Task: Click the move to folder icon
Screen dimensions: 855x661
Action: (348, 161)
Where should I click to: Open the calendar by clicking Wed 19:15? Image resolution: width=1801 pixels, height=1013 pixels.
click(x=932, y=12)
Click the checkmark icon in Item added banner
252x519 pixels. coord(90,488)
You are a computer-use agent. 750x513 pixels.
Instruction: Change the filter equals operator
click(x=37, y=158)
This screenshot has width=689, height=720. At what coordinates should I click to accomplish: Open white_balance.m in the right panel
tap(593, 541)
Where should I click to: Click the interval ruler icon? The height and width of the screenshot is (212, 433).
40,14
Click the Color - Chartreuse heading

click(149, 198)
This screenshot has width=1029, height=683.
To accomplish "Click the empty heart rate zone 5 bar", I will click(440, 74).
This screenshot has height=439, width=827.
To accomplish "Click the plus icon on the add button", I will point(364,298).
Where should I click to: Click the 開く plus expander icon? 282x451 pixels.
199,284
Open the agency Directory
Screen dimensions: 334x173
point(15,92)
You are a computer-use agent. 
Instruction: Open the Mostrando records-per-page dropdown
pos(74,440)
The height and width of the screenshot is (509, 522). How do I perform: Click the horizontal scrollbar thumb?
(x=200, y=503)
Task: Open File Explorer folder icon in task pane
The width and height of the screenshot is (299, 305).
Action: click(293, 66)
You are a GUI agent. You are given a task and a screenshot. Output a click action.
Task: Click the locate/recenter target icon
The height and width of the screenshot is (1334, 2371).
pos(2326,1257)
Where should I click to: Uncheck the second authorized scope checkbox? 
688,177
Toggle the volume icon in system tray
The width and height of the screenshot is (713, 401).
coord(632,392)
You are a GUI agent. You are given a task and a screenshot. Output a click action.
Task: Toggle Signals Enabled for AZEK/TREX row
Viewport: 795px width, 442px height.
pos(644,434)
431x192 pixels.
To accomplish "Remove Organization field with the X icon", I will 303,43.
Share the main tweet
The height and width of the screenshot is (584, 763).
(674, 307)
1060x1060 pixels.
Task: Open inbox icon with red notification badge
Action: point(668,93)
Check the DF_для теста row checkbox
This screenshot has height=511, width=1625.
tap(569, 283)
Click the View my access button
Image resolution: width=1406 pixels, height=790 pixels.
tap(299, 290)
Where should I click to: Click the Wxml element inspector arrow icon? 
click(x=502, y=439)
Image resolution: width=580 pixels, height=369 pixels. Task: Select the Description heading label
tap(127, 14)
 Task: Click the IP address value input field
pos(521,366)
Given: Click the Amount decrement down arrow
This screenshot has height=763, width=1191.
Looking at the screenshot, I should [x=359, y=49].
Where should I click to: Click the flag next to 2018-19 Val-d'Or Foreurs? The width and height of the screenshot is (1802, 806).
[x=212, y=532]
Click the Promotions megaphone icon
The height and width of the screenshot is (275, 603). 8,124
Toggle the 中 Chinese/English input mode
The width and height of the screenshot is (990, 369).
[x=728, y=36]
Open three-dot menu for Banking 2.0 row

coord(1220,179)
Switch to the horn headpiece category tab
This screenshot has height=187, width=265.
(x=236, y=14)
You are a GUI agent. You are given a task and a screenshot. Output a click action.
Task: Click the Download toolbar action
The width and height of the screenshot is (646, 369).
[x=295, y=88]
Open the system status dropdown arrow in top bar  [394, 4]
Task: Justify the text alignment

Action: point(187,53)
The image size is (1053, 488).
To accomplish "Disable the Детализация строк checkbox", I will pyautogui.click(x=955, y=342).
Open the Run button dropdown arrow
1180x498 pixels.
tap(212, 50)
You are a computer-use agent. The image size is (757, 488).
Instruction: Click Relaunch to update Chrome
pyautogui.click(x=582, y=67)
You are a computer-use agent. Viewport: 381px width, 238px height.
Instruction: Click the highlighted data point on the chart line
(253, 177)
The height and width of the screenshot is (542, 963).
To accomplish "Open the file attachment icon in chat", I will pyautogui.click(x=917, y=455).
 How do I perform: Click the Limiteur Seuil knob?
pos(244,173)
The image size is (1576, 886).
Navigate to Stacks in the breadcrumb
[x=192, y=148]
********
> [PROBLEM DESCRIPTION]: Reproduce the listing above verbatim, line for line.

> [ANSWER FOR THE TASK]:
Task: Click the move to folder icon
Screen dimensions: 855x661
Action: (348, 161)
Where should I click to: Open the calendar by clicking Wed 19:15? Image resolution: width=1801 pixels, height=1013 pixels.
click(x=932, y=12)
Click the checkmark icon in Item added banner
252x519 pixels. coord(90,488)
You are a computer-use agent. 750x513 pixels.
Instruction: Change the filter equals operator
click(x=37, y=158)
This screenshot has width=689, height=720. At what coordinates should I click to accomplish: Open white_balance.m in the right panel
tap(593, 541)
Where should I click to: Click the interval ruler icon? The height and width of the screenshot is (212, 433).
40,14
Click the Color - Chartreuse heading

click(149, 198)
This screenshot has width=1029, height=683.
To accomplish "Click the empty heart rate zone 5 bar", I will click(440, 74).
This screenshot has height=439, width=827.
To accomplish "Click the plus icon on the add button", I will point(364,298).
Where should I click to: Click the 開く plus expander icon? 282x451 pixels.
199,284
Open the agency Directory
Screen dimensions: 334x173
point(15,92)
You are a computer-use agent. 
Instruction: Open the Mostrando records-per-page dropdown
pos(74,440)
The height and width of the screenshot is (509, 522). How do I perform: Click the horizontal scrollbar thumb?
(x=200, y=503)
Task: Open File Explorer folder icon in task pane
The width and height of the screenshot is (299, 305).
Action: click(293, 66)
You are a GUI agent. You are given a task and a screenshot. Output a click action.
Task: Click the locate/recenter target icon
The height and width of the screenshot is (1334, 2371).
pos(2326,1257)
Where should I click to: Uncheck the second authorized scope checkbox? 
688,177
Toggle the volume icon in system tray
The width and height of the screenshot is (713, 401).
coord(632,392)
You are a GUI agent. You are given a task and a screenshot. Output a click action.
Task: Toggle Signals Enabled for AZEK/TREX row
Viewport: 795px width, 442px height.
pos(644,434)
431x192 pixels.
To accomplish "Remove Organization field with the X icon", I will 303,43.
Share the main tweet
The height and width of the screenshot is (584, 763).
(674, 307)
1060x1060 pixels.
Task: Open inbox icon with red notification badge
Action: point(668,93)
Check the DF_для теста row checkbox
This screenshot has height=511, width=1625.
tap(569, 283)
Click the View my access button
Image resolution: width=1406 pixels, height=790 pixels.
tap(299, 290)
Where should I click to: Click the Wxml element inspector arrow icon? 
click(x=502, y=439)
Image resolution: width=580 pixels, height=369 pixels. Task: Select the Description heading label
tap(127, 14)
 Task: Click the IP address value input field
pos(521,366)
Given: Click the Amount decrement down arrow
This screenshot has height=763, width=1191.
Looking at the screenshot, I should [x=359, y=49].
Where should I click to: Click the flag next to 2018-19 Val-d'Or Foreurs? The width and height of the screenshot is (1802, 806).
[x=212, y=532]
Click the Promotions megaphone icon
The height and width of the screenshot is (275, 603). 8,124
Toggle the 中 Chinese/English input mode
The width and height of the screenshot is (990, 369).
[x=728, y=36]
Open three-dot menu for Banking 2.0 row

coord(1220,179)
Switch to the horn headpiece category tab
This screenshot has height=187, width=265.
(x=236, y=14)
You are a GUI agent. You are given a task and a screenshot. Output a click action.
Task: Click the Download toolbar action
The width and height of the screenshot is (646, 369).
[x=295, y=88]
Open the system status dropdown arrow in top bar  [394, 4]
Task: Justify the text alignment

Action: point(187,53)
The image size is (1053, 488).
To accomplish "Disable the Детализация строк checkbox", I will pyautogui.click(x=955, y=342).
Open the Run button dropdown arrow
1180x498 pixels.
tap(212, 50)
You are a computer-use agent. The image size is (757, 488).
Instruction: Click Relaunch to update Chrome
pyautogui.click(x=582, y=67)
You are a computer-use agent. Viewport: 381px width, 238px height.
Instruction: Click the highlighted data point on the chart line
(253, 177)
The height and width of the screenshot is (542, 963).
To accomplish "Open the file attachment icon in chat", I will pyautogui.click(x=917, y=455).
 How do I perform: Click the Limiteur Seuil knob?
pos(244,173)
The image size is (1576, 886).
Navigate to Stacks in the breadcrumb
[x=192, y=148]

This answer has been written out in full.